- Records shown:
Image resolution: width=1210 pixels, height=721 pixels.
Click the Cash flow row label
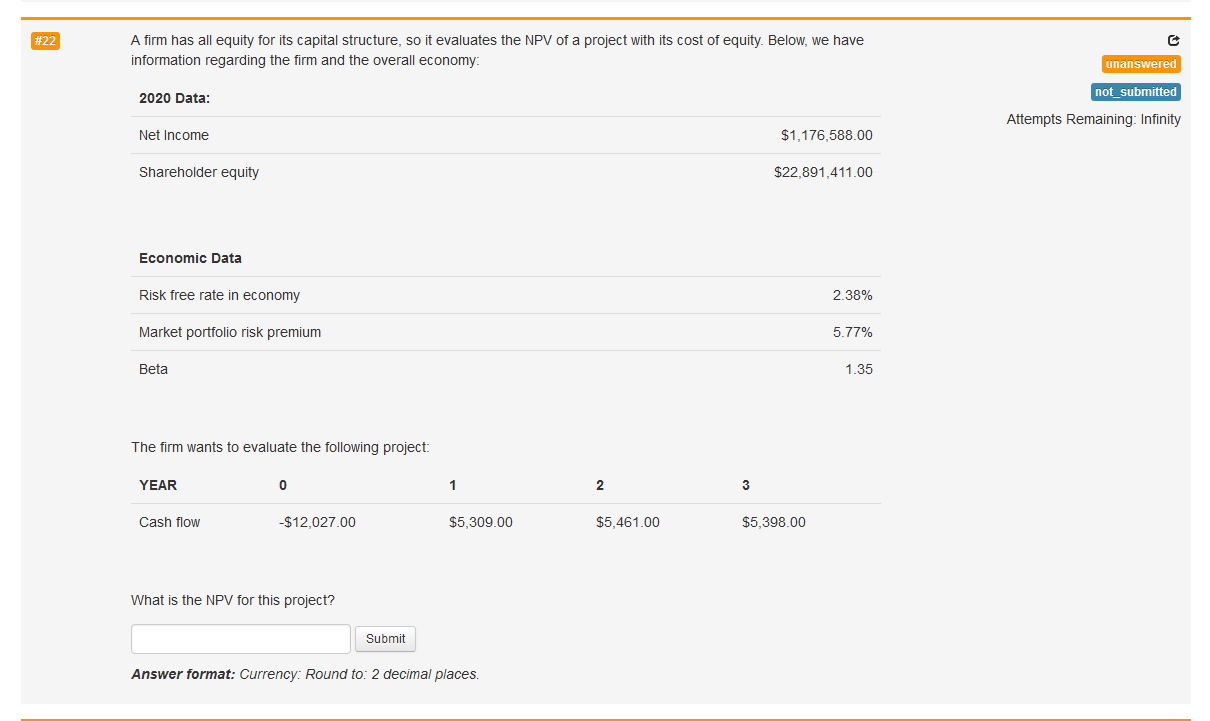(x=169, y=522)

---

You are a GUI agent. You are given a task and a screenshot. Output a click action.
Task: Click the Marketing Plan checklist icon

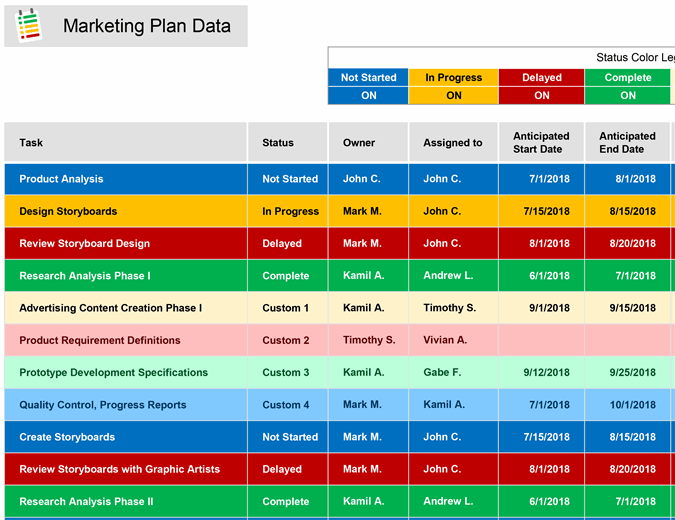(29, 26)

- Objective:
Transcribe the material line by line, starting with the line that contains "Image resolution: width=1210" and stopping after the line that contains "(x=169, y=522)". Leave the pictures out of your copy.

- The completed task:
Image resolution: width=1210 pixels, height=721 pixels.
Click the Cash flow row label
(x=169, y=522)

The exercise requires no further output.